Tort naleśnikowy ze szpinakiem i serkiem feta

To było wyzwanie. Udane, choć przyznam, że chyba nie przepadam za serkiem feta i muszę dalej szukać pomysłu na szpinak :).

IMG_20150504_100927

IMG_20150504_105741 IMG_20150504_105845

IMG_20150505_075613

Składniki:
– na ciasto naleśnikowe, zgodnie z moim przepisem :),
– na farsz: cebula, 4 ząbki czosnku, zamrożony szpinak – u mnie rozdrobniony, gęsta śmietana 3 łyżki, ser feta (u mnie favita),
– na beszamel: 3 łyżki mąki, 3 łyżki masła, 3 szklanki mleka,
– przyprawy: sól, pieprz, gałka muszkatołowa,
– do posypania:  ser.

Naleśniki możemy zrobić jak w moim przepisie.

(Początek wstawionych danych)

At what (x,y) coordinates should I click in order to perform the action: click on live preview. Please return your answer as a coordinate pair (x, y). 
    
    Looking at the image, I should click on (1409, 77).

Następnie na patelni podsmażamy na masełku cebulkę i czosnek oraz szpinak (można zamrożony). Po chwili dodajemy serek feta oraz śmietanę. Mieszamy. Dodajemy przyprawy: sól, pieprz i gałkę muszkatołową – nie oszczędzając :).

Przygotowujemy beszamel, jak z przepisu.

Naczynie żaroodporne możemy wysmarować masłem albo tortownicę (ja wybrałam tortownicę) wykładamy papierem do pieczenia. I układamy następująco warstwy: naleśnik, szpinak, naleśnik, beszamel cienka warstwa, naleśnik, szpinak, naleśnik, beszamel, naleśnik, szpinak – na samym końcu powinien być naleśnik, który ja udekorowałam szpinakiem i polałam beszamelem :). Całość posypałam startym serem, na samym czubku dodając łyżeczkę beszamelu i masełka :).

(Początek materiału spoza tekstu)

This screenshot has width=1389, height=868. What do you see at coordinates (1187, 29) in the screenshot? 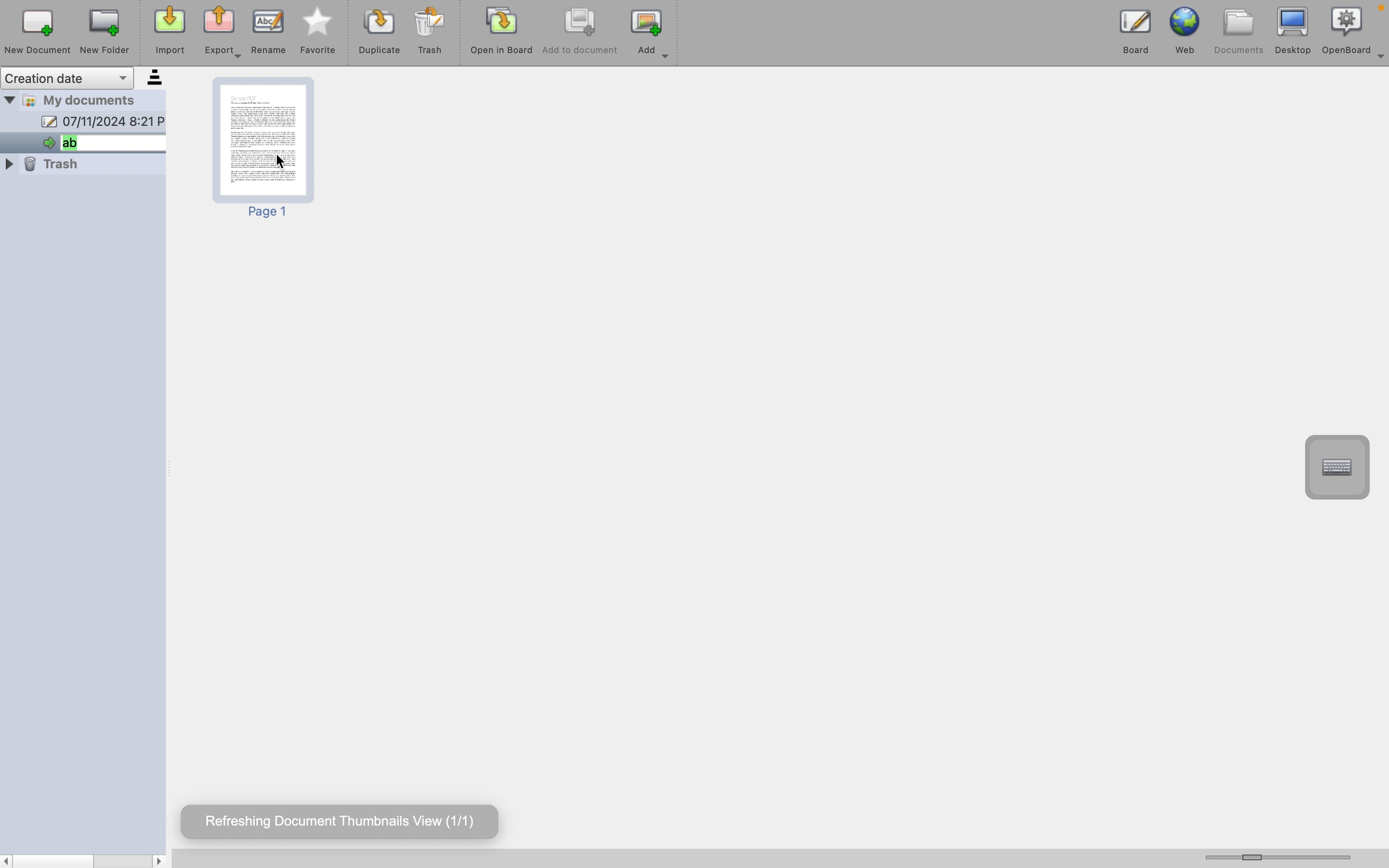
I see `web` at bounding box center [1187, 29].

Pieczemy ok. 30 minut w temperaturze 180-200 stopni.

Osobiście wolę wersje na słodko, ewentualnie chudsze, lub bez serka feta :).

Tort naleśnikowy z bitą śmietaną i jabłkami

Jedno z bardziej wykwintniejszych dań :).

Składniki:
– na ciasto naleśnikowe: jak w moim przepisie niżej,
– na farsz z jabłek: 2 – 3 jabłka, łyżeczka cukru, trochę cukru pudru lub cukru waniliowego,
– na bitą śmietanę: śmietanka kremówka, cukier puder 2 łyżeczki, cukier waniliowy łyżeczka.

Najpierw robimy naleśniki, można tak jak ja ;).

W tym samym czasie w garnku zagotowujemy trochę wody na dnie i dodajemy pokrojone w kosteczkę jabłka oraz cukier waniliowy i cukier – zalecam sprawdzanie słodkości :). Gotujemy na małym ogniu. Gdy jabłka staną się miękkie można je zmiksować, ale nie całkowicie. Kawałeczki mogą pozostać :).

Ubijamy bitą śmietanę, jak w moim poprzednim przepisie.

Naleśniki oraz mus jabłkowy muszą być schłodzone, gdyż inaczej rozpuszczą bitą śmietanę :).

Tort układamy następująco: naleśnik, bita śmietana, naleśnik, mus jabłkowy, naleśnik, bita śmietana itd. Udekorować można wiórkami kokosowymi lub inną dekoracją. Ja dodałam jeszcze odrobinę wiórek i startej czekolady do środka. Natomiast na wierzchu ułożyłam bitą śmietanę posypaną wiórkami kokosowymi. Dekorować można do woli :).